In the records, find each line where "computer" occurs, and copy it.

-- The input follows --

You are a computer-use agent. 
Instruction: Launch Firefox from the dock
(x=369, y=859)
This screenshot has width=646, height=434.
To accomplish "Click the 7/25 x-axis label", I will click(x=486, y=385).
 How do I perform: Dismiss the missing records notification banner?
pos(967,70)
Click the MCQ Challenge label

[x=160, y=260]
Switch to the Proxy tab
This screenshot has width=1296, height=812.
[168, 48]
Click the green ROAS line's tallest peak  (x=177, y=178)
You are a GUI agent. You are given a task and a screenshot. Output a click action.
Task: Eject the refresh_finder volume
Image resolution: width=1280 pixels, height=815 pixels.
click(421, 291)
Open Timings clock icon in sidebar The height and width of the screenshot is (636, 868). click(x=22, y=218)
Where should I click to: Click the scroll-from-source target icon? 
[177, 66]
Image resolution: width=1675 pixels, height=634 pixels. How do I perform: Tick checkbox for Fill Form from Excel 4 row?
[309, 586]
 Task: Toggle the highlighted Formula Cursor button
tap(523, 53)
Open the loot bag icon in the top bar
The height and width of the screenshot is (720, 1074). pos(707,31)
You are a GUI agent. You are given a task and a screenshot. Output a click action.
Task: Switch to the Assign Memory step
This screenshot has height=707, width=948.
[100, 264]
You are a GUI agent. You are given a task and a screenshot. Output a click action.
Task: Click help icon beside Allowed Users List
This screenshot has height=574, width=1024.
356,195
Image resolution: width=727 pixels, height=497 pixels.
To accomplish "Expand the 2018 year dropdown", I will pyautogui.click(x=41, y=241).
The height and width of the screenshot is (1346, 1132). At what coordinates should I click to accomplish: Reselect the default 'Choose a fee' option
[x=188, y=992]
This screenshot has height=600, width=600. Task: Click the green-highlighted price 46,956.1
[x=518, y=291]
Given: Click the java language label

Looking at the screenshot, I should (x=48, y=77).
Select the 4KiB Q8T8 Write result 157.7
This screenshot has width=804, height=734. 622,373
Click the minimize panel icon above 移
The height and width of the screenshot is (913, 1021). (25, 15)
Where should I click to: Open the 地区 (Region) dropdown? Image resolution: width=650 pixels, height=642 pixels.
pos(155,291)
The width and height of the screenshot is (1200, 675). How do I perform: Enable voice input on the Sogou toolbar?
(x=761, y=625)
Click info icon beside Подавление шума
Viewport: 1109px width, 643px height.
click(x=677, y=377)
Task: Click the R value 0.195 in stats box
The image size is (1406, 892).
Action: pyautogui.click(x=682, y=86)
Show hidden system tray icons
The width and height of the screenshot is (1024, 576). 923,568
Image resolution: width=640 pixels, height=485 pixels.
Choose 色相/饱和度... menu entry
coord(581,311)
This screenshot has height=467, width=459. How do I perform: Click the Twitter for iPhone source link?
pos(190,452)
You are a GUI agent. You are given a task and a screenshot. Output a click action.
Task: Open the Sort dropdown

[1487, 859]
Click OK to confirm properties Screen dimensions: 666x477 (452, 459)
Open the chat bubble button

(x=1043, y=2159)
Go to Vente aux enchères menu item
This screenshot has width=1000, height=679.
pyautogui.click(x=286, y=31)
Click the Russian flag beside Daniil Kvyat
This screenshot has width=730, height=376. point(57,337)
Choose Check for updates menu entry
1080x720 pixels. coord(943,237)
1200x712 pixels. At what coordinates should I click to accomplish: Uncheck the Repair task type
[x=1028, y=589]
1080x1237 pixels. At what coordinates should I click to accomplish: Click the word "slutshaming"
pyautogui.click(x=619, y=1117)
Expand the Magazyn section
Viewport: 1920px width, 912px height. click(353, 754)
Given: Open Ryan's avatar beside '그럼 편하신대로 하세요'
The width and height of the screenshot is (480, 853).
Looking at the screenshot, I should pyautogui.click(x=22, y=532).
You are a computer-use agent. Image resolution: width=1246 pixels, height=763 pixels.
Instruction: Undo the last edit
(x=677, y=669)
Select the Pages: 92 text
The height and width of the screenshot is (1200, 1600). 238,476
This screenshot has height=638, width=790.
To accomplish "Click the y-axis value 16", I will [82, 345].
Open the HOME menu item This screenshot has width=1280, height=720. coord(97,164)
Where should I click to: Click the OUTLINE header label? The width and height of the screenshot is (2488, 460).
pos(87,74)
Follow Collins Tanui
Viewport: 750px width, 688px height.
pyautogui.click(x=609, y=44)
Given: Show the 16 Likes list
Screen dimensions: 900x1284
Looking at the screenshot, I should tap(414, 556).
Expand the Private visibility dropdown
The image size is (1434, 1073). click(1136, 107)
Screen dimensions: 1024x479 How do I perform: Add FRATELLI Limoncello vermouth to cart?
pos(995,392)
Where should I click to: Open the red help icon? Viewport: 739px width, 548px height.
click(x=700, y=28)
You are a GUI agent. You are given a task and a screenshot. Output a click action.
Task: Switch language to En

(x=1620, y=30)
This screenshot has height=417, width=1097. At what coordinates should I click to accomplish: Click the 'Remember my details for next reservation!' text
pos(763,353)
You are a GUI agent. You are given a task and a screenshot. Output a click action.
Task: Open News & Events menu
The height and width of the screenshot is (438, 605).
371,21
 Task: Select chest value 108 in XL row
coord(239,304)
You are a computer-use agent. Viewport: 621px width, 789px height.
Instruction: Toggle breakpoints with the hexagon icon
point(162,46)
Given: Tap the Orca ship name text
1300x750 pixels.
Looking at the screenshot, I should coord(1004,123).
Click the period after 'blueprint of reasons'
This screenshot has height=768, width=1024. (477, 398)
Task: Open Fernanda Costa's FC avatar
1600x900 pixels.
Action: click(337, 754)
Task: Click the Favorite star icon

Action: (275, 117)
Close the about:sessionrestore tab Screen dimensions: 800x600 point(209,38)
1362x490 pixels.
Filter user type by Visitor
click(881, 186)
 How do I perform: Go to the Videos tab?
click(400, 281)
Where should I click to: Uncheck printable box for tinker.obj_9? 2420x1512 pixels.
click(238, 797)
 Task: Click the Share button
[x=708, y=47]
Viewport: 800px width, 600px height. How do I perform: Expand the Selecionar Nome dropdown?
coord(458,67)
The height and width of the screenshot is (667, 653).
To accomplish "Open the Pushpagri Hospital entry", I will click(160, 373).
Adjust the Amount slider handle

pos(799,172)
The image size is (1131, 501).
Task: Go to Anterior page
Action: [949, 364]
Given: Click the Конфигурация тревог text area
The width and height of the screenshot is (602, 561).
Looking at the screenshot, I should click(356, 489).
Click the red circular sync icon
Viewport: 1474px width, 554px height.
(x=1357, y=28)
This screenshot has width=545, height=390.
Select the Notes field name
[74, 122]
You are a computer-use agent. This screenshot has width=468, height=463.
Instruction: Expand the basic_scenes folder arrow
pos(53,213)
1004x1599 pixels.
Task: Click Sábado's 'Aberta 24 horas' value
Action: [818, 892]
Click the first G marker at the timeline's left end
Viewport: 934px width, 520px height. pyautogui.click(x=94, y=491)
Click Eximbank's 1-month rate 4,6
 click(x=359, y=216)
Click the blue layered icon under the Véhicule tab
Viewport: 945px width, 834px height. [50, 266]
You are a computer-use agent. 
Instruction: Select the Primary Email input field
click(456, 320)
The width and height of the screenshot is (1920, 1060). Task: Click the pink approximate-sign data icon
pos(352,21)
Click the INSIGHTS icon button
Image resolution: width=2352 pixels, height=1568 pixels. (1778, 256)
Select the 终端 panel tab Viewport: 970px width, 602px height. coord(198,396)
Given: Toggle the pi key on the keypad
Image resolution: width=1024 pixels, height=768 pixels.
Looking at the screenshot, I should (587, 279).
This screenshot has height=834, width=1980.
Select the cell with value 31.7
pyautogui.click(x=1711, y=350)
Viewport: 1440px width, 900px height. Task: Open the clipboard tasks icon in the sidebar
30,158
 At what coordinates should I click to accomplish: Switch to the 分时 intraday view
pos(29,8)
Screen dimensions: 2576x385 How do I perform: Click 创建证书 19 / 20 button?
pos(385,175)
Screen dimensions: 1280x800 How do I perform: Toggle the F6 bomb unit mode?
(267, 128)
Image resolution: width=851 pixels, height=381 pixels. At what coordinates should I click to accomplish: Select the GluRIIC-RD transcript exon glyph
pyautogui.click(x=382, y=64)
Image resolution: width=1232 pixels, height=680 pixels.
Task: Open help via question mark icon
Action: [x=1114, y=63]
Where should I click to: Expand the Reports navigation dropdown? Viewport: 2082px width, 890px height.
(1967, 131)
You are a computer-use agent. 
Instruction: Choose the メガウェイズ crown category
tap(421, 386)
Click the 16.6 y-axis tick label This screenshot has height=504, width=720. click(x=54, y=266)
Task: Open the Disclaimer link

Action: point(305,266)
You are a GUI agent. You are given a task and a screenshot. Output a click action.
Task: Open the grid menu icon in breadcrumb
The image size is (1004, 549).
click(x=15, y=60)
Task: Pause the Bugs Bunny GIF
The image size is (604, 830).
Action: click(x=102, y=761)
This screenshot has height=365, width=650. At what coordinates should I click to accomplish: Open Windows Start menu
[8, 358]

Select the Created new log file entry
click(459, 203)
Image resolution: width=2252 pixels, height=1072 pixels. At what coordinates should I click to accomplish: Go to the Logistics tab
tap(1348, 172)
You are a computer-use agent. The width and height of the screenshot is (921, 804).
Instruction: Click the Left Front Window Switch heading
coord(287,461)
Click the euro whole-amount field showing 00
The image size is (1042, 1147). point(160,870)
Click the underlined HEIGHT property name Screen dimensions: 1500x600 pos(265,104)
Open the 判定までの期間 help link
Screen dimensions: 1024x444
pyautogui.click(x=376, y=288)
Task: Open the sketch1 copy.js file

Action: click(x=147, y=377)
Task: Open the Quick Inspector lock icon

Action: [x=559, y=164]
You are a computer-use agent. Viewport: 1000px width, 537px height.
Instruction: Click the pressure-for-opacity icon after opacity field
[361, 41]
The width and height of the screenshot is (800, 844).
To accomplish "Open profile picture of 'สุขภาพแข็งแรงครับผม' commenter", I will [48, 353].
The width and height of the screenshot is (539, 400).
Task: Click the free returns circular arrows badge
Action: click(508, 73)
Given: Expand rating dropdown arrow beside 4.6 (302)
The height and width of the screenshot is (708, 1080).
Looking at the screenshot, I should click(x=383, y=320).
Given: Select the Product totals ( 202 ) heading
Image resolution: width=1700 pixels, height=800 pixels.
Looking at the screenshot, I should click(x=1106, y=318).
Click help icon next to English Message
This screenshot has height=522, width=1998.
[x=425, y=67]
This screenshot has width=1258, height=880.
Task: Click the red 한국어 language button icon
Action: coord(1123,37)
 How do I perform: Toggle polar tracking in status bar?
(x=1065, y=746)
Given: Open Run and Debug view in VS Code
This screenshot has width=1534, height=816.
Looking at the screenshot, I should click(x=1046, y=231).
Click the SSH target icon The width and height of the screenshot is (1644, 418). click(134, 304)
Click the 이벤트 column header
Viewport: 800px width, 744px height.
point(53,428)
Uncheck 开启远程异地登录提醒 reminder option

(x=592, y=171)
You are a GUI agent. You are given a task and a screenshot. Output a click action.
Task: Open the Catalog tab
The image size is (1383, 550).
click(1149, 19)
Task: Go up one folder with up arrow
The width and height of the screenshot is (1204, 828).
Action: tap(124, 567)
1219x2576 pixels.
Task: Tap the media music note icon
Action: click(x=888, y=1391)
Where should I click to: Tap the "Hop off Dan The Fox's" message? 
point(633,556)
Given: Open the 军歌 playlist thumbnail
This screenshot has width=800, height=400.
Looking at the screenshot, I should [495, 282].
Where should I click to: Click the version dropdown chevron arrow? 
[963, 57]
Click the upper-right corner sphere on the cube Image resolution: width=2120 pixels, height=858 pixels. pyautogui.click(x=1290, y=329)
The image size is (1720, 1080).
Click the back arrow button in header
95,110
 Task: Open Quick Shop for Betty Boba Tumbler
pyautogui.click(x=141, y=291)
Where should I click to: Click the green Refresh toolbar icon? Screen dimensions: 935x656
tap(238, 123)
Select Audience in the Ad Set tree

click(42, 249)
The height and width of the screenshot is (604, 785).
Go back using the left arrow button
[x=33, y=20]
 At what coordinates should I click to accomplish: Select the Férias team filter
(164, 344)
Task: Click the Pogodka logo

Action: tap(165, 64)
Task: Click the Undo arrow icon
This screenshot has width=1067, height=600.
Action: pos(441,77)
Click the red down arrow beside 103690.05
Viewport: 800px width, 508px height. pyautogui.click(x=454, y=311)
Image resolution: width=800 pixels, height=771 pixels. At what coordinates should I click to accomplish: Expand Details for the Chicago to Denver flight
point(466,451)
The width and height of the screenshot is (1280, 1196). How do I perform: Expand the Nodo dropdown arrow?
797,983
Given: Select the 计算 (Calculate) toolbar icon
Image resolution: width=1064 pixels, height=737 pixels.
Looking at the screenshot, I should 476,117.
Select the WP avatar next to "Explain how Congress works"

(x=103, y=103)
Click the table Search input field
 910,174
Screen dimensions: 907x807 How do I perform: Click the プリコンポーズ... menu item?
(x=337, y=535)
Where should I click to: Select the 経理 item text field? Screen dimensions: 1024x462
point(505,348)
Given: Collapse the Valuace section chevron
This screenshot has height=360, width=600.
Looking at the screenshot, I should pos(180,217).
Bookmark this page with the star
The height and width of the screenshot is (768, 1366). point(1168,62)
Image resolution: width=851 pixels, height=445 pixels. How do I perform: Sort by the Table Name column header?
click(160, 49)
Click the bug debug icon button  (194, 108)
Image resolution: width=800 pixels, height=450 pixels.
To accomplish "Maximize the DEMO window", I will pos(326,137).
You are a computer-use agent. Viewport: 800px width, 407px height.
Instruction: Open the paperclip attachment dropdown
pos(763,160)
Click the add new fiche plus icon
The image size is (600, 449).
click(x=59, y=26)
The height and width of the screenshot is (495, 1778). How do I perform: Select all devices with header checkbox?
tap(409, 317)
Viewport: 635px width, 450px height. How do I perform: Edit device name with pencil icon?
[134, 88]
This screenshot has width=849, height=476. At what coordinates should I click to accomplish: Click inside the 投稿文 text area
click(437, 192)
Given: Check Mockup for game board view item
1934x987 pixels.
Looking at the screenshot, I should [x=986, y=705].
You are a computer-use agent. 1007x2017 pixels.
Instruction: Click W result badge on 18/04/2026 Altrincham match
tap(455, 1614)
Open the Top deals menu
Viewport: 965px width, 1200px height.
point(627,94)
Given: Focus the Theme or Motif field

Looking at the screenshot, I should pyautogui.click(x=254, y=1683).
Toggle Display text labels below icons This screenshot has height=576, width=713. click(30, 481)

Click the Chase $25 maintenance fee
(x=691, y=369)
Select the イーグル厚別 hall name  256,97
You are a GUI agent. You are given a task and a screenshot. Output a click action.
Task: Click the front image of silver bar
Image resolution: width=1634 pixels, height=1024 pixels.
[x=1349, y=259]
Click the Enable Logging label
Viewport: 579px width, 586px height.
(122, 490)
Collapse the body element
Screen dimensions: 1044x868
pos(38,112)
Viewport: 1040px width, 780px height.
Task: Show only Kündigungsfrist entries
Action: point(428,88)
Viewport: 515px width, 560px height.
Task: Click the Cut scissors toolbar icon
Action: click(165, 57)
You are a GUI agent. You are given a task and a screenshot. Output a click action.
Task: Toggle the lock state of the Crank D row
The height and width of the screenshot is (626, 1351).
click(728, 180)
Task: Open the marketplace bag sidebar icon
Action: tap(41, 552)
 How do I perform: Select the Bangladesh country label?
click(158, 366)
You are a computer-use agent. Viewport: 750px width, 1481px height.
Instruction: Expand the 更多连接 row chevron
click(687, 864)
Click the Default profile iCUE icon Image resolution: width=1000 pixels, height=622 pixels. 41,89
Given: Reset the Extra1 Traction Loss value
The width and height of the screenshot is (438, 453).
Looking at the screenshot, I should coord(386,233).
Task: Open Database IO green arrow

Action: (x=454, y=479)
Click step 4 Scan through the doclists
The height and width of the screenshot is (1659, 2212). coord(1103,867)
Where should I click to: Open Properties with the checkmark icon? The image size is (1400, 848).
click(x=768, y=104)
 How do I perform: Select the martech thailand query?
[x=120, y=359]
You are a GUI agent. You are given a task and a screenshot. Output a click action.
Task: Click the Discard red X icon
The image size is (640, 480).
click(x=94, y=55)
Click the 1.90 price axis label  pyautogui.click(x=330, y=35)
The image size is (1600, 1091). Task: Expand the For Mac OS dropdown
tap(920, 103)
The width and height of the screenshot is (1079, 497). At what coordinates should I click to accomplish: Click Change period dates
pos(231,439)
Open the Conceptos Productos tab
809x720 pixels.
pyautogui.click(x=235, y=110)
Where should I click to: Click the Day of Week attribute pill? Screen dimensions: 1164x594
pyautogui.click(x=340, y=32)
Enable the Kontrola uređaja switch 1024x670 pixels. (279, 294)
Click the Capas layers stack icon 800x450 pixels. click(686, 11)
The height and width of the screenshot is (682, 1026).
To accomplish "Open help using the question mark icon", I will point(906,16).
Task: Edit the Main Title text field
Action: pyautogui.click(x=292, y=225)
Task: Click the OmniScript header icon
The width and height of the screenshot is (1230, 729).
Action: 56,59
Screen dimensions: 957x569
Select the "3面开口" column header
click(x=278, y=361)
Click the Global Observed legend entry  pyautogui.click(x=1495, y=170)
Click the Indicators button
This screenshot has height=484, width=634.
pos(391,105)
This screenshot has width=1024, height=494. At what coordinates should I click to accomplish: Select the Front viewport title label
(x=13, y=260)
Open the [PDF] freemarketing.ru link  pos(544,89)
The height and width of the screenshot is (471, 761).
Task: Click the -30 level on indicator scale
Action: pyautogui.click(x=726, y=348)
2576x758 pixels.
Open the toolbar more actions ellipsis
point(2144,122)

-- The input concluded --

- Reply to the exercise:
You are a computer-use agent. 
You are a computer-use agent. Image resolution: width=1246 pixels, height=763 pixels.
You are a computer-use agent. Viewport: 621px width, 789px height.
You are a computer-use agent. This screenshot has width=468, height=463.
You are a computer-use agent. 
You are a computer-use agent. 
You are a computer-use agent. The width and height of the screenshot is (921, 804).
You are a computer-use agent. Viewport: 1000px width, 537px height.
You are a computer-use agent. Viewport: 800px width, 407px height.
You are a computer-use agent. 1007x2017 pixels.
You are a computer-use agent. Viewport: 750px width, 1481px height.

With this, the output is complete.